Schwierige Mission Die Suche nach dem Dyba-Nachfolger


Fulda - Bis ein neuer Bischof für Fulda als Nachfolger von Johannes Dyba gefunden ist, kann es noch eine ganze Weile dauern. In die Suche sind diverse kirchliche Stellen involviert. Zu entscheiden haben aber schließlich die Geistlichen des Fuldaer Domkapitels, das ist ein Gremium aus Beratern des Bischofs. In der Regel dauert die ganze Prozedur etwa ein dreiviertel Jahr.

Vorschläge für Kandidaten können aus verschiedenen Bistümern auf dem Gebiet des ehemaligen Landes Preußen an den Papst gerichtet werden. Der Heilige Stuhl in Rom ist daran jedoch nicht gebunden, sondern stellt eine eigene Liste mit drei Vorschlägen zusammen. Aus diesen Kandidaten muss das Domkapitel dann den neuen Bischof wählen. Dem Domkapitel in Fulda gehören sechs Geistliche an - zwei Weihbischöfe und vier Vikare.

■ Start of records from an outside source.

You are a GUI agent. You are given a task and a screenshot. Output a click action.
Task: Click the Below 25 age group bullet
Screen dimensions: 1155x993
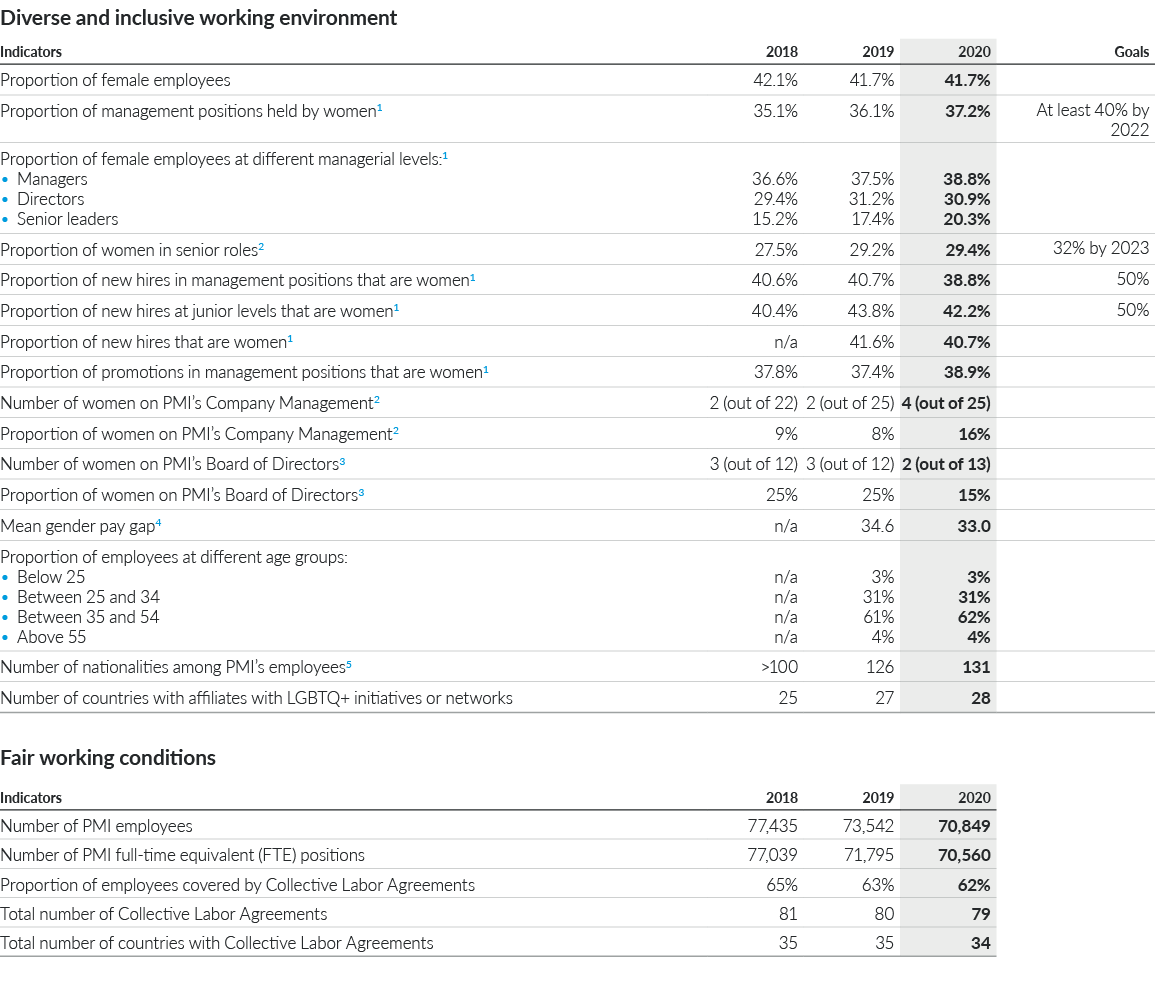(52, 577)
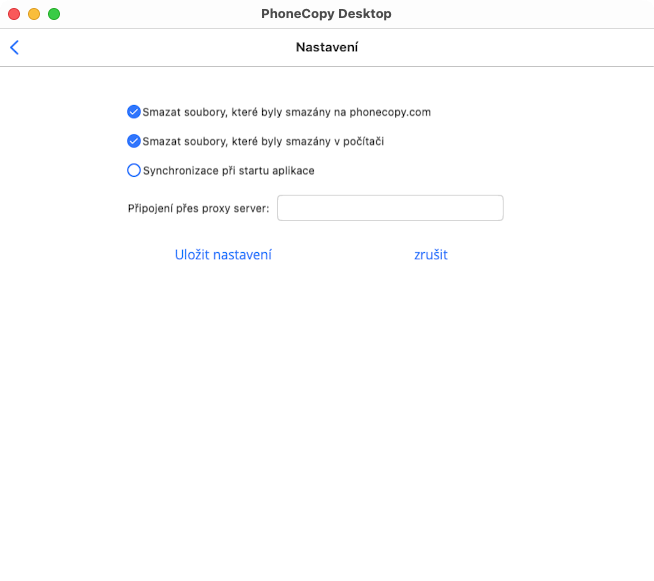
Task: Click the PhoneCopy Desktop window title
Action: point(326,14)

Die Entscheidungsfreiheit des Domkapitels kann jedoch erheblich eingeschränkt werden, wenn der Dreier-Vorschlag des Papstes etwa nur einen Kandidaten enthält, der dafür wirklich in Frage kommt. Zu einer solchen Konstellation wird gern ein Ausspruch des früheren Kölner Erzbischofs, Josef Kardinal Frings zitiert, der meinte, da würden ein Chinese und ein Koreaner genannt - und zusätzlich derjenige, den sich Rom wünsche.

Bis zur Neubesetzung des Bischofsstuhls verwaltet ein Diözesan-Administrator das Bistum. Er darf jedoch keine Handlungen vornehmen, die die Rechte des künftigen Bischofs berühren könnten. Das Bischofswahlrecht geht zurück auf das noch gültige preußische Konkordat (Staatsvertrag) vom 14. Juni 1929, das der Heilige Stuhl mit dem Land Preußen geschlossen hat, sowie auf das Reichskonkordat von 1933.